AIM OF THE TASK:
Gather from the listing below each line that includes the word "question", and copy it.

TASK MATERIAL:
Segment Open

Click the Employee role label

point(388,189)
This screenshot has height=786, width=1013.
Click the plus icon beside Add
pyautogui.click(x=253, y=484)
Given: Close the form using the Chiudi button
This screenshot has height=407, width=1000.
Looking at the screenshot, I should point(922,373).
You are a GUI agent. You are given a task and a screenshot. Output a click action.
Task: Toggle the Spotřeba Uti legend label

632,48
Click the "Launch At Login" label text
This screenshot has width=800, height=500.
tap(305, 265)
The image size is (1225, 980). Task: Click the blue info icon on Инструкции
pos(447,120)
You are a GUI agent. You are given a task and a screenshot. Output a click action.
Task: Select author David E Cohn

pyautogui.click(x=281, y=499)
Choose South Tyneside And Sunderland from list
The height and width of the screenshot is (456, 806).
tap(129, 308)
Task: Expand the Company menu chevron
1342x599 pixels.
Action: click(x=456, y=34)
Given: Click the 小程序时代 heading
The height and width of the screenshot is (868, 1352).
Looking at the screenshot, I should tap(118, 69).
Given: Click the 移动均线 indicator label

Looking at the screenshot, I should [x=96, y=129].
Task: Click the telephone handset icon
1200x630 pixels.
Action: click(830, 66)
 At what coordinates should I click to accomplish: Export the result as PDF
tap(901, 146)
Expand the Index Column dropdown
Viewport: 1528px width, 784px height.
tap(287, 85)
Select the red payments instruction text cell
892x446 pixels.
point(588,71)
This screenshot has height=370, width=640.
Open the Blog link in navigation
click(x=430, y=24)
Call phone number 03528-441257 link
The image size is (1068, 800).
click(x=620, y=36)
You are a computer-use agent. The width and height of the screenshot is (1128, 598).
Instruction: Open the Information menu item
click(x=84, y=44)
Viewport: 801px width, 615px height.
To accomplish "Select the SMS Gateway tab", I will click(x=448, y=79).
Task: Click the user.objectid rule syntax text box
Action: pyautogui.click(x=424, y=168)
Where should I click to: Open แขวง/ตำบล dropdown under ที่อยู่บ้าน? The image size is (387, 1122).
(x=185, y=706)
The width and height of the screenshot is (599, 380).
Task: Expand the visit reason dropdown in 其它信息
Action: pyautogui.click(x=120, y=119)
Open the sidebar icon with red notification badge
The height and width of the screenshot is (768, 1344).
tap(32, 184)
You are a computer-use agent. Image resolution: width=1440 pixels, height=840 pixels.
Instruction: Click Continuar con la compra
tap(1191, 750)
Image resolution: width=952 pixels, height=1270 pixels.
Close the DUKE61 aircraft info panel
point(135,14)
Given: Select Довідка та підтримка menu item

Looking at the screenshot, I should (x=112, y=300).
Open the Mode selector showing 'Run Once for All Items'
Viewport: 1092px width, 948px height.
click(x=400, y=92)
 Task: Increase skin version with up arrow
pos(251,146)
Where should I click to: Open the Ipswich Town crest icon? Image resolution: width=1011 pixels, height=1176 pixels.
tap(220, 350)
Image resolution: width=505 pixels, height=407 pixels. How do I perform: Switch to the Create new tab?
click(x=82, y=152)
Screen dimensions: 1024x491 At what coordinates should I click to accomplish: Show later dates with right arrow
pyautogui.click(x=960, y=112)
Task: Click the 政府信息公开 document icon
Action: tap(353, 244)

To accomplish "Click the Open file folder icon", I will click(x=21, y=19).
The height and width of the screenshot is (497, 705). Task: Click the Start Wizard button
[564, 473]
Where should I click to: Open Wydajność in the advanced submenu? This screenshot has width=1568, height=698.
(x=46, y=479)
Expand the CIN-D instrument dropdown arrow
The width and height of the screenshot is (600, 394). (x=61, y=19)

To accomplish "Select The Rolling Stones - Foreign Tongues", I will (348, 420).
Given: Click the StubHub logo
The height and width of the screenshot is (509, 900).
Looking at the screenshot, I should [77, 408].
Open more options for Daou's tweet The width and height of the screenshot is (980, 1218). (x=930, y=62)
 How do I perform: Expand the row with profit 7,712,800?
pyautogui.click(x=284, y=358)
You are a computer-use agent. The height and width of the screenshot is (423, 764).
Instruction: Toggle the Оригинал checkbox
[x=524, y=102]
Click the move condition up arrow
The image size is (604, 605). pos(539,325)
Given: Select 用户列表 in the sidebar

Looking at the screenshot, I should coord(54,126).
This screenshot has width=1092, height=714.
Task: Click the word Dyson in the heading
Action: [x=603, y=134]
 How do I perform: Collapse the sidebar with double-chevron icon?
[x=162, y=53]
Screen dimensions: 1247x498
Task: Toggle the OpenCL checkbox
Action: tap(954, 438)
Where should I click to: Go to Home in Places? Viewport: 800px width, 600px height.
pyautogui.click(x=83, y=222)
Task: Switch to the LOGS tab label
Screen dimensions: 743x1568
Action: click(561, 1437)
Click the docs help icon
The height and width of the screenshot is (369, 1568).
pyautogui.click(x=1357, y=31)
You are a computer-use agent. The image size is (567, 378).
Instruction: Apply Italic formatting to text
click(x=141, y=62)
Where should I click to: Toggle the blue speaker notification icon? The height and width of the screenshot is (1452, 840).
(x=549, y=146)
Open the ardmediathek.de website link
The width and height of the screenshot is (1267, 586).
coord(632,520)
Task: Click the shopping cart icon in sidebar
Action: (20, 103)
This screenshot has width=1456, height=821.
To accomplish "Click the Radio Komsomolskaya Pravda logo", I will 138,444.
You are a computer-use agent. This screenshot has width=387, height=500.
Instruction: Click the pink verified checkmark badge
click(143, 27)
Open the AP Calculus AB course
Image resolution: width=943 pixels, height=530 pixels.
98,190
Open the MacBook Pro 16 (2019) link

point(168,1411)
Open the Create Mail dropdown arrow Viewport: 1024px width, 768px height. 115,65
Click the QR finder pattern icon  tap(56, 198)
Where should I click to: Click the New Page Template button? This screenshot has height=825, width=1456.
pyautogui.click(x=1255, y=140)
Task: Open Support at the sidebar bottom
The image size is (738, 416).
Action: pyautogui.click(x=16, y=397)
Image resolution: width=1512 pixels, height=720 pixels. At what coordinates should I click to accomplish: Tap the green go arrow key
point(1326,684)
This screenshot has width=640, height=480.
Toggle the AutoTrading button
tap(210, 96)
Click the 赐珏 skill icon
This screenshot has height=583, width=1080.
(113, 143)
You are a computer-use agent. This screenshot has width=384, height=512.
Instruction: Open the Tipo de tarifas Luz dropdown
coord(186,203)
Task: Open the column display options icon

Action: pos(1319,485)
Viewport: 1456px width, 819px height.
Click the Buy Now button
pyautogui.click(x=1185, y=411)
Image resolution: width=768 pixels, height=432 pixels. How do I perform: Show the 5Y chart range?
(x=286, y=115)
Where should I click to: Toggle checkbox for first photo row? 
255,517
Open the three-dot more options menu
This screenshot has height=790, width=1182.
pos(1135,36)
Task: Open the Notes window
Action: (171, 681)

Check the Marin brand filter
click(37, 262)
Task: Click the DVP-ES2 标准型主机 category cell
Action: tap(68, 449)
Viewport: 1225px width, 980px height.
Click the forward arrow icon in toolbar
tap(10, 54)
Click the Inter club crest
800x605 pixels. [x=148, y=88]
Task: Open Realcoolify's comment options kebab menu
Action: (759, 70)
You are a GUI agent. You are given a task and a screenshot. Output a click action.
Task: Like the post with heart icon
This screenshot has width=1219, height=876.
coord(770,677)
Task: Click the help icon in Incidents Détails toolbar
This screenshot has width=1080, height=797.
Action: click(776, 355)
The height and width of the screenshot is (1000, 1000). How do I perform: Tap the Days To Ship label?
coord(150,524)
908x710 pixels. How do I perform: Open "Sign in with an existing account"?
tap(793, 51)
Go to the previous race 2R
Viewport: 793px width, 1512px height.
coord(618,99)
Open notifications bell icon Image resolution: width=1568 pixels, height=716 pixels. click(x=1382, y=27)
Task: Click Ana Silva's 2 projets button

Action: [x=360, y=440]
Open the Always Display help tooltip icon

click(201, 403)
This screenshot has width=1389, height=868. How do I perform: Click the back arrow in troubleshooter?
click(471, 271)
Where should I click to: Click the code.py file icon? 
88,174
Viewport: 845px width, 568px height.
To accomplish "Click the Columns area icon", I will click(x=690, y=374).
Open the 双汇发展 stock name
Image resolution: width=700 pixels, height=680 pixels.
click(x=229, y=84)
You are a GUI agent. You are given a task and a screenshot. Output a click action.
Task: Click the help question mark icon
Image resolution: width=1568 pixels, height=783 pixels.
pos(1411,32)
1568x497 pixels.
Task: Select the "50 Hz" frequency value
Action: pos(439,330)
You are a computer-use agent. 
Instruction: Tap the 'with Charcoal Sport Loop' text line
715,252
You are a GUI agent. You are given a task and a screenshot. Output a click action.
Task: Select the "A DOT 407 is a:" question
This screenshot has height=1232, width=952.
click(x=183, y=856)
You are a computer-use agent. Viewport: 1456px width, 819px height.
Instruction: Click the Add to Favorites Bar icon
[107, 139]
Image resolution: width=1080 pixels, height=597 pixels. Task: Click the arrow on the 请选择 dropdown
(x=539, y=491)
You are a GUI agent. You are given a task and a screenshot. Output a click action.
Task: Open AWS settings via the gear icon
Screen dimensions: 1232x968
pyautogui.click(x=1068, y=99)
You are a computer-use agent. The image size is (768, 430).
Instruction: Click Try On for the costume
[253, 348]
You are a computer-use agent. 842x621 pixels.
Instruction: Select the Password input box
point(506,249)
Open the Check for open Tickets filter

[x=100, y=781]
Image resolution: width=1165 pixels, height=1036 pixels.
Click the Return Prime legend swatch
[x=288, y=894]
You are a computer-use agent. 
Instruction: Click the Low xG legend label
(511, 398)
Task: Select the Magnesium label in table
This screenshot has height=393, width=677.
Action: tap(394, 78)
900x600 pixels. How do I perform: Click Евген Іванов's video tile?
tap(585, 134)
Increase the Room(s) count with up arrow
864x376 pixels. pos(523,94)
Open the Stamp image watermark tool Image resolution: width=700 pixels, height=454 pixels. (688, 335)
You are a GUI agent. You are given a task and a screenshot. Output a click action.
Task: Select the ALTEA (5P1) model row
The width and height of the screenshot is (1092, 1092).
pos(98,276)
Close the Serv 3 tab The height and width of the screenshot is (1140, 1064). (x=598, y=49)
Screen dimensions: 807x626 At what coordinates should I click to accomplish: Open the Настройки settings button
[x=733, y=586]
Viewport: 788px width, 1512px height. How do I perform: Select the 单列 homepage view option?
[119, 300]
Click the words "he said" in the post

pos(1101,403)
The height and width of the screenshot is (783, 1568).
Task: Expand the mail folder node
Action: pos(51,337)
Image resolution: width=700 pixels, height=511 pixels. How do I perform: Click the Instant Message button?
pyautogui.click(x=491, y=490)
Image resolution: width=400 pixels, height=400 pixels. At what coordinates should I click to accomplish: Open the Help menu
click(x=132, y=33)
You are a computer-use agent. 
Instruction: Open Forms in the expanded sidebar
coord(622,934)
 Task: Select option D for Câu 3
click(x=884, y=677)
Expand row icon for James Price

Segment Closed

REPLY TO THE EXERCISE:
Task: Click the help question mark icon
Task: Select the "A DOT 407 is a:" question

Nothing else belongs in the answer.